Affectivement, Puel savait où il mettait les pieds. « Tu n'obtiendras rien d'Hatem en lui hurlant dessus devant les autres dans un vestiaire, explique Gérard Houllier, ni en alternant les caresses et les gifles. Il faut lui dire tous les jours à quel point tu l'aimes et ne jamais s'arrêter. » Après l'entraînement, il est fréquent de voir Puel discuter vingt minutes avec son joueur, quand les autres sont déjà sous la douche. « Claude a su le prendre, estime Alain Perrin, mais il ne peut pas y avoir que ça : tous ses entraîneurs ont toujours tenté d'obtenir le meilleur de lui. »



Pour Robert Duverne, qui connaît HBA depuis ses quatorze ans, le timing était parfait. « J'avais toujours dit que celui qui récupérerait Hatem à vingt-huit ans ferait une super affaire. Souvenez-vous de la fabuleuse fin de carrière de Peter Luccin, quand il est devenu un homme, c'est pareil. Il n'y a pas de hasard, Claude a été une plus-value. » À mi-chemin entre le père et le coach. « Ici, il y a des obligations à respecter, dit Puel. C'est en les respectant qu'il est capable de donner la pleine mesure de son talent. »



En quoi a-t-il métamorphosé le Gym ?



Tout a changé à Nice : le jeu, le spectacle, l'exposition médiatique. Depuis Loïc Rémy, en 2010, aucun Niçois n'avait été appelé en bleu. Et tout avait commencé à changer en janvier, quand Ben Arfa n'était alors qu'un partenaire d'entraînement, bientôt interdit de signer. L'émulation provoquée par sa simple présence avait permis à ses partenaires de prendre dix points sur douze en L 1. Être à sa hauteur, jouer avec lui, à côté de lui, même à l'entraînement, et ne pas perdre sa place quand il allait rentrer, c'était déjà 50 % du chemin. Depuis son retour en août, Nice joue dans un luxueux 4-4-2 en losange, le rendement de Plea et Germain a accentué la métamorphose, et la majorité des joueurs ont haussé leur niveau.

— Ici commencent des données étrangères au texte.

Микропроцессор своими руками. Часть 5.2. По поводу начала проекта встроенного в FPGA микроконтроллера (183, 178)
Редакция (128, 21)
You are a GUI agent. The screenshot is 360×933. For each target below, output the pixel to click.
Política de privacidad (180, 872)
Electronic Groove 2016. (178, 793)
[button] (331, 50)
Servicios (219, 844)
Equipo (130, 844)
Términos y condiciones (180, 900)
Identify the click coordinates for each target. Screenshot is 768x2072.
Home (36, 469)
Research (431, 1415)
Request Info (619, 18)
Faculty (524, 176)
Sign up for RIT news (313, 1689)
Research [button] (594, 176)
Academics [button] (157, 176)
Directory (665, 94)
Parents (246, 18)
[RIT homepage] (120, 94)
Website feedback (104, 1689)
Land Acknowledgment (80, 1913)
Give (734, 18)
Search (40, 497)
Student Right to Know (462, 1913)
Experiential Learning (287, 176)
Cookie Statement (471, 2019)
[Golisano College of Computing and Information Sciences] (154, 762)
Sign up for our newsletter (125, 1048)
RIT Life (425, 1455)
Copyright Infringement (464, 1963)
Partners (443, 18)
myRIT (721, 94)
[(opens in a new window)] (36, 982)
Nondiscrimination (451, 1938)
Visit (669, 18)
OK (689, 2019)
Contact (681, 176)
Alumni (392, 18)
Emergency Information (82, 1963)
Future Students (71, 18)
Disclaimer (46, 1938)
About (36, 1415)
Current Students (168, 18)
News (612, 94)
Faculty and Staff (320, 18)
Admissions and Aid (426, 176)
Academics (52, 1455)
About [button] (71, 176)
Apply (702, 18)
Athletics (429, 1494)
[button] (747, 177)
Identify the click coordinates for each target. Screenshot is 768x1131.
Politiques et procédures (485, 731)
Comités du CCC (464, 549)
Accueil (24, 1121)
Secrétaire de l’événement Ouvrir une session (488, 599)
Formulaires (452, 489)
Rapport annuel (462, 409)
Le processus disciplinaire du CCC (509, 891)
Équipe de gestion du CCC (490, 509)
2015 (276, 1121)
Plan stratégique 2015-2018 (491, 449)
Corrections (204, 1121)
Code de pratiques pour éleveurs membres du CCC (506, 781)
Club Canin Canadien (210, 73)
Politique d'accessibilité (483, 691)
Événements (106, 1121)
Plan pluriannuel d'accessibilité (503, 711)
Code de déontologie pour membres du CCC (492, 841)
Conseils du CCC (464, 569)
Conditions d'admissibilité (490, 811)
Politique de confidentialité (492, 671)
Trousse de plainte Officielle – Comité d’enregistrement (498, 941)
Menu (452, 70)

Koziello, Seri, Mendy, Wallyson ou Pied récoltent chaque jour l'effet Ben Arfa. HBA totalise sept buts et deux passes décisives en L 1, Nice est sixième et le garçon contagieux.



Peut-il rester à Nice?



« Notre feuille de route est simple, explique Michel Ouazine, conseiller personnel et agent de Ben Arfa. Qualifier Nice pour une Coupe d'Europe, jouer l'Euro pour le gagner et, si possible, refaire une deuxième saison ici. C'est notre souhait, et il y a 60 % de chances qu'il soit là l'an prochain. » Tant que ça ? Les dirigeants niçois ont mesuré à quel point l'international français leur a changé l'existence, et leur envie de le conserver est grande. Mais les obstacles sont financiers et la concurrence s'agite. « C'est déjà parti dans tous les sens, c'est n'importe quoi depuis deux mois », dit un proche du joueur. Ben Arfa ne refera pas une seconde saison au même tarif (environ 1,5 M€ par an), alors qu'on lui en aurait proposé quatre fois plus à l'étranger, l'été dernier. Prime à la signature, contrat longue durée, arrivée d'un nouveau partenaire économique, Nice devra trouver la solution pour s'aligner. Et probablement conserver Claude Puel à la tête de son équipe, aussi. Mais l'OGCN sait aussi qu'à ce rythme-là, en 2017, par exemple, s'il est toujours là, un transfert de Ben Arfa lui rapporterait le jackpot. « En tout cas, il ne partira pas en janvier, c'est impossible », assure la direction du Gym. « J'aimerais qu'on ait signé avec son prochain club avant l'Euro », conclut Ouazine.